長崎歴史文化博物館(長崎市立山1)に隣接する県立長崎図書館(同)で現在、企画展「チョーク絵って?」が開かれている。
現在、県立佐世保西高校で教諭として勤務する小野大輔さんは2010年9月、大学院を終了すると産休代替の美術教諭として西海市立崎戸中学校で常勤講師を務めることになった。
自身が初めて卒業生を送り出すまでのわずか半年間、全校生徒30人という極めて小さな同校で、卒業生たちとの間に教師と生徒の枠を超えた深い信頼関係を築くことができた小野さん。

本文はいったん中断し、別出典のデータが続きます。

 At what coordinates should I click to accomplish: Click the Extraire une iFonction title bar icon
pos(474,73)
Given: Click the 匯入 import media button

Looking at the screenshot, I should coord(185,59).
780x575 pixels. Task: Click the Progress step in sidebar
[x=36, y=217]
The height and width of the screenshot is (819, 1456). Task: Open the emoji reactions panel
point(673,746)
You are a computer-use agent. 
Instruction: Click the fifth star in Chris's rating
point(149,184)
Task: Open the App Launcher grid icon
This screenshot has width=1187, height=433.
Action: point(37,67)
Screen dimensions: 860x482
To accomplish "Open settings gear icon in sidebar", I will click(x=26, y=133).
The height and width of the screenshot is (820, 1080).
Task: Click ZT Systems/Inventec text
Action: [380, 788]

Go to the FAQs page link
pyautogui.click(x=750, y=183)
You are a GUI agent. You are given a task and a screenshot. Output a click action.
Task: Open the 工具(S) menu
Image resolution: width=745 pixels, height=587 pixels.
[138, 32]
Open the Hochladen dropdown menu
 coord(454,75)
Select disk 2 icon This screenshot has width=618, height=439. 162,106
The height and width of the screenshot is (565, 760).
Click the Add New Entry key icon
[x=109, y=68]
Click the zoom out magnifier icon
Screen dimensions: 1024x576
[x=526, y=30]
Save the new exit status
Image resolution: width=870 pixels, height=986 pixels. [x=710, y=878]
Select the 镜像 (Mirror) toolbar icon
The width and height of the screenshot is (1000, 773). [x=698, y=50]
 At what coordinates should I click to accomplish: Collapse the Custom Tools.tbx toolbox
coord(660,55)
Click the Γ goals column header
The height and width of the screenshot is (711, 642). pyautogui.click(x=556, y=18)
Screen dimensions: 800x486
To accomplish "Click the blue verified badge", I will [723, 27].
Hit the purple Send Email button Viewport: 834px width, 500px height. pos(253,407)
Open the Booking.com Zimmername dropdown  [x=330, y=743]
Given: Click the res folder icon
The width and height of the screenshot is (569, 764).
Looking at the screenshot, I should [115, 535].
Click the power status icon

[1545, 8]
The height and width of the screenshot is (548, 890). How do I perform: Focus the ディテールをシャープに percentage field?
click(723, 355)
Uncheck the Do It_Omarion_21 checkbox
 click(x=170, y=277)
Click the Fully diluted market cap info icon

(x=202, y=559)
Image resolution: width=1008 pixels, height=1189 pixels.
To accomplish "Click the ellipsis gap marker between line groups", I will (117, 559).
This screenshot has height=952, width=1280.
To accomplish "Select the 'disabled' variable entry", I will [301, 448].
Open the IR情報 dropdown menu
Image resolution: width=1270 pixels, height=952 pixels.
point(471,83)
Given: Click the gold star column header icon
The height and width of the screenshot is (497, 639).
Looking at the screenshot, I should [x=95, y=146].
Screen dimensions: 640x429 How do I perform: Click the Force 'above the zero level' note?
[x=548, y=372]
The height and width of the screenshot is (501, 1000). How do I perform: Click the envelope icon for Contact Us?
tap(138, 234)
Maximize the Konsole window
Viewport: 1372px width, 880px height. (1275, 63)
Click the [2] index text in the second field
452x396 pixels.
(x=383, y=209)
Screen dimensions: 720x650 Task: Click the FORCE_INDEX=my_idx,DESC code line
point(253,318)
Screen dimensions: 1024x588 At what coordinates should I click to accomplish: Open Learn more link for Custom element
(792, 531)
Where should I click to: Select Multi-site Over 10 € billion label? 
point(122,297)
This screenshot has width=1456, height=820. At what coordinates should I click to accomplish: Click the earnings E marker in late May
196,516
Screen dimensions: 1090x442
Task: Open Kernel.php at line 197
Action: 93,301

学校行事や地域連携行事はもちろんのこと、生徒たちから支えられ励まされる場面も何度もあったという。
卒業式前夜、「卒業おめでとう」という言葉だけでは今の気持ちを全て伝えきれないと感じた小野さんは、「何か形として表現したい」と考えながら黒板に何気なく卒業生たちの似顔絵を描いているうち、「これなら明日までに卒業生13人の顔を全て描けるのではないか」と必死でチョークを走らせ続けた。描かれた生徒たちの表情は、これまで小野さんが関わってきた中で最も印象に残った表情を一人一人思い浮かべて描いたという。「チョーク絵」はこうして誕生した。
「チョーク絵は紙に描く絵とは異なり、暗い色の下地に白いチョークで描くため、明度の把握に慣れないように思われがち。しかし実際には一度白く塗った後に消しゴムで消していく。この作業を黒で描いている感覚に置き換えると普段のデッサンと要領は同じ」と小野さんは説明する。チョークと消しゴムだけを使用し、指や手のひらでこすってグレーのグラデーションも表現できる。
会場には小野さんが日展特選を受賞した油絵やチョーク絵、県立佐世保西高校の美術授業で生徒たちが描いた作品などが展示されている。「チョークは身近にある材料なので、いろんな方に挑戦してもらいたい。表現する楽しみを体験してもらえれば」とも。
入場無料。来年1月18日まで。